Hurricane Dorian, now a still-dangerous Category 2 storm, finally left the Bahamas on Tuesday after nearly two days hovering over two islands in particular, Abaco Island and Grand Bahama, as a Category 5 monster, the strongest storm ever recorded in the Bahamas. Seven people have been confirmed dead from Dorian and the death toll is expected to rise. "It looks completely flattened," Lawson Bates, a staffer for the nonprofit MediCorps, told The Associated Press after flying over Abaco Island. "There's boats way inland that are flipped over. It's total devastation."
"It's total devastation. It's decimated.
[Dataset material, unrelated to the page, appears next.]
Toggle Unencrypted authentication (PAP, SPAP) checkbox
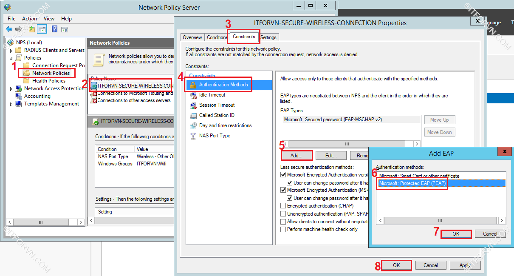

Apocalyptic," Lia Head-Rigby, with a local hurricane relief organization, told AP. "It's not rebuilding something that was there; we have to start again." Bahamas Prime Minister Hubert Minnis called Dorian "one of the greatest national crises in our country's history." ABC News outlined the contours of the destruction on Tuesday night.
By the numbers, about 45 percent of the homes on Abaco and Grand Bahama, or more than 13,000 houses, were severely damaged or destroyed, Red Cross spokesman Matthew Cochrane estimated. More than 60,000 people on those islands will need food and clean drinking water, United Nations and Red Cross officials said. Combined, the two islands have a population of about 70,000. New Providence, the most populous island in the Bahamas with more than 250,000 people, and the capital, Nassau, were largely spared.
NBC News provided some images of the storm-wrecked island without sound.
It seems like every year brings new terrible records in the annals of Atlantic hurricanes, and Dorian is strongest storm ever to hit land in the Atlantic, tied with a 1935 hurricane that hit Florida's Gulf Coast. The Bahamas sapped most of Dorian's wrath, but flooding and heavy winds are still expected from Florida through North Carolina.